— The exercise —
Copy the items below word for word, leaving out the pictures.

— Data —
- - -

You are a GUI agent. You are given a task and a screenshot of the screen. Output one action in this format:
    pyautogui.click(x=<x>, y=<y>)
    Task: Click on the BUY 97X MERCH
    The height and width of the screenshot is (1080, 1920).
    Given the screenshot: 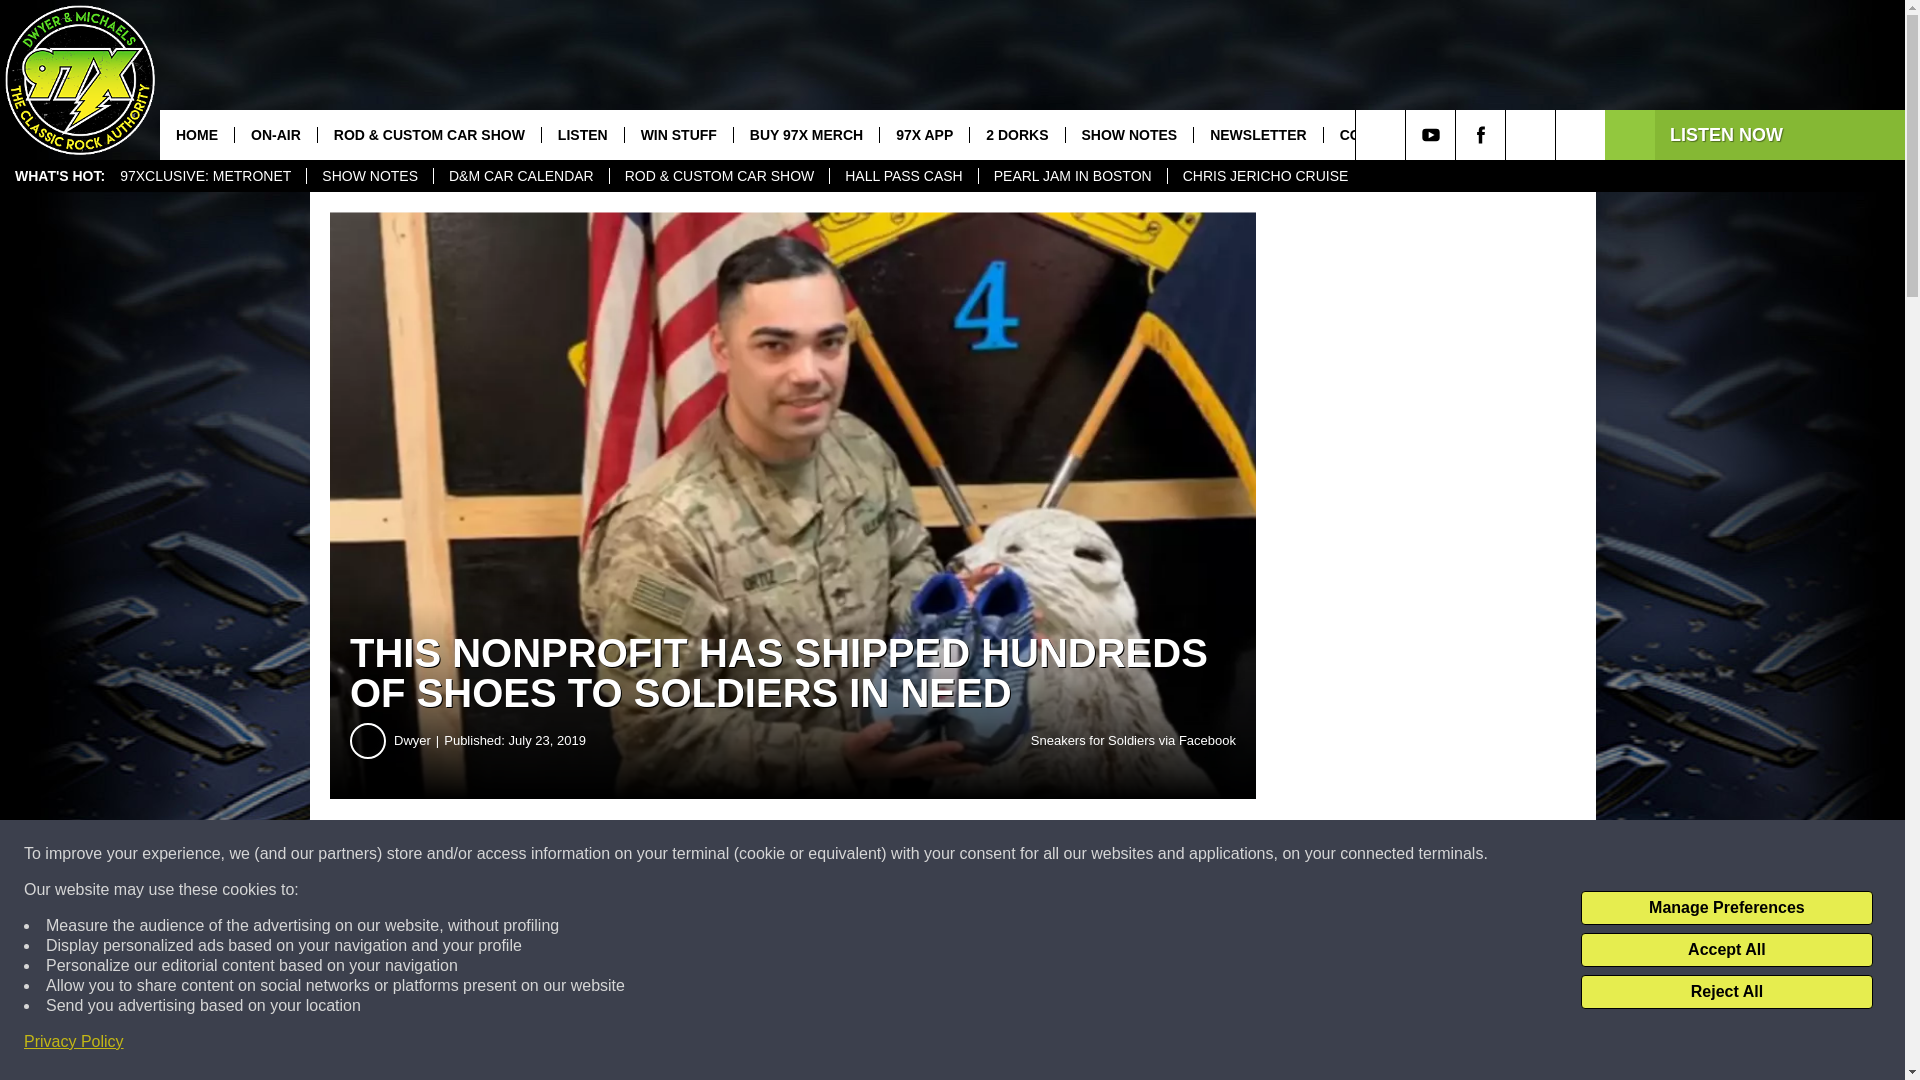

- - -

— Result of this exercise —
You are a GUI agent. You are given a task and a screenshot of the screen. Output one action in this format:
    pyautogui.click(x=<x>, y=<y>)
    Task: Click on the BUY 97X MERCH
    The height and width of the screenshot is (1080, 1920).
    Given the screenshot: 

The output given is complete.